Au fait, comme vous pouvez le constater, la province du Sud-Kivu est vraiment très minéralisée. Nous avons les minerais 3T, c’est-à-dire le coltan, la cassitérite et la wolframite. Nous disposons aussi de gisements d’or et, dans d’autres territoires, on décèle des indices de diamant. L’exploitation se fait d’une façon artisanale, puisque nos deux grandes sociétés, SOMINKI et BANRO Corporation restent, pour le moment, à l’arrêt. Nous continuons donc à pratiquer l’exploitation artisanale avec l’espoir que, demain, nous arrivions à créer de petites mines qui s’apparenteront graduellement aux grandes sociétés minières.
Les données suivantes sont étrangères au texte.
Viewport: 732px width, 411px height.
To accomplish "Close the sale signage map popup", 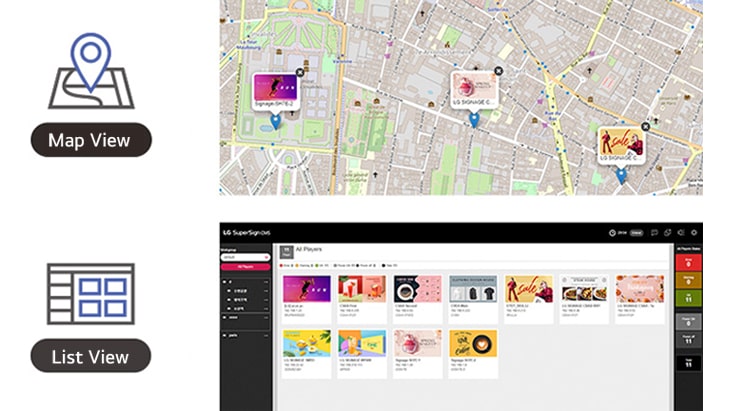I will [x=645, y=127].
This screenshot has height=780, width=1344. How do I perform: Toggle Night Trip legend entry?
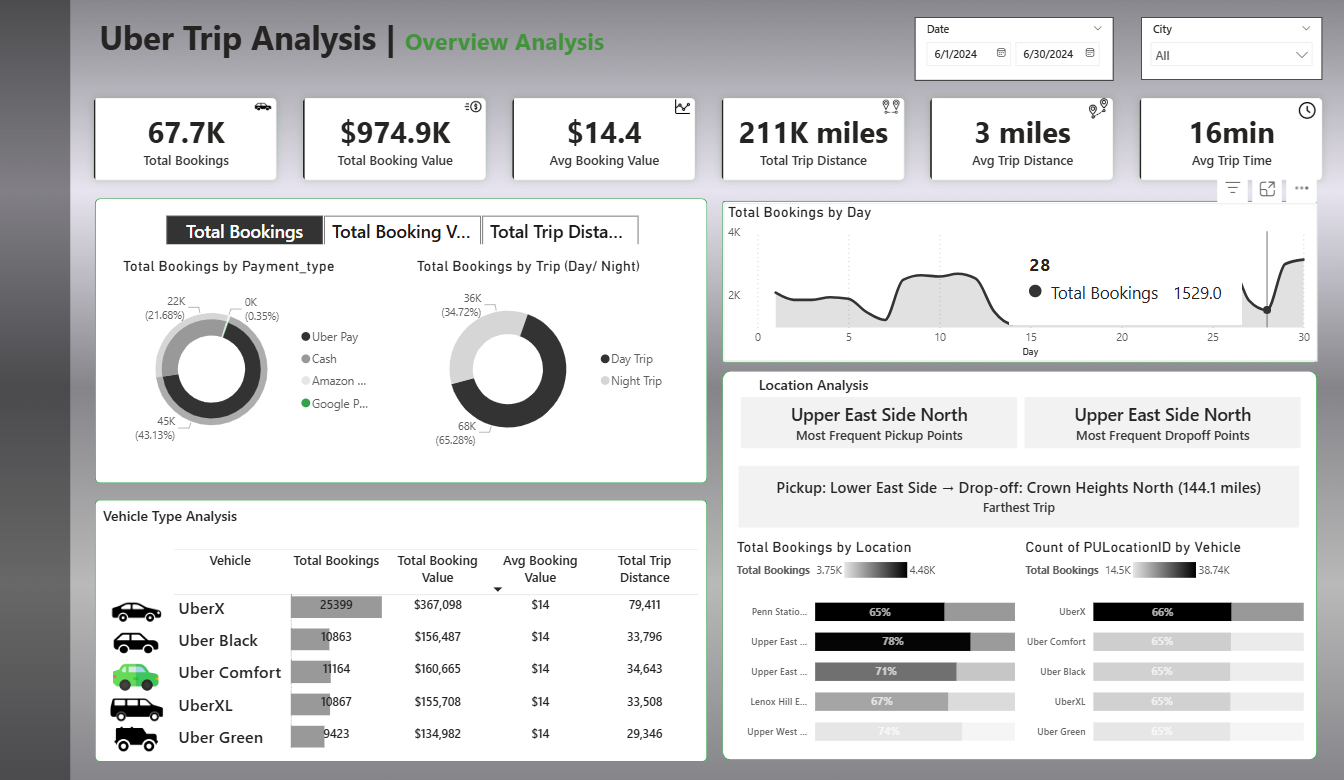pos(635,381)
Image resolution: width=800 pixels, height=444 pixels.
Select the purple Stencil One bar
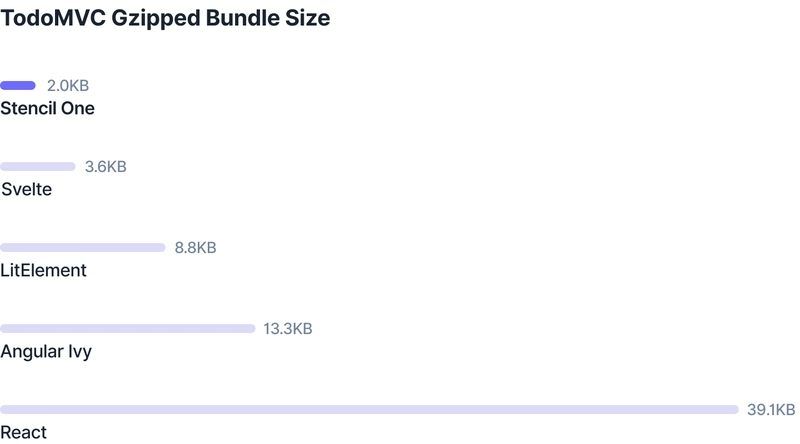coord(18,85)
Combien de familles vivent-elles de la mine artisanale dans le Sud-Kivu?
Sur tout le Sud Kivu, on trouve plus de 100000 creuseurs officiellement reconnus. Toutefois, dans des territoires comme Shabunda, Mwenga, plus de 80 % des personnes exercent dans le secteur minier artisanal. À Kalehe aussi, avec la carence de l’emploi qui y sévit, la plupart de nos jeunes se replient sur l’exploitation artisanale. Dans ces régions, il s’agit de la seule occupation qu’ils peuvent choisir.
Des intermédiaires achètent donc le minerai à ces creuseurs ?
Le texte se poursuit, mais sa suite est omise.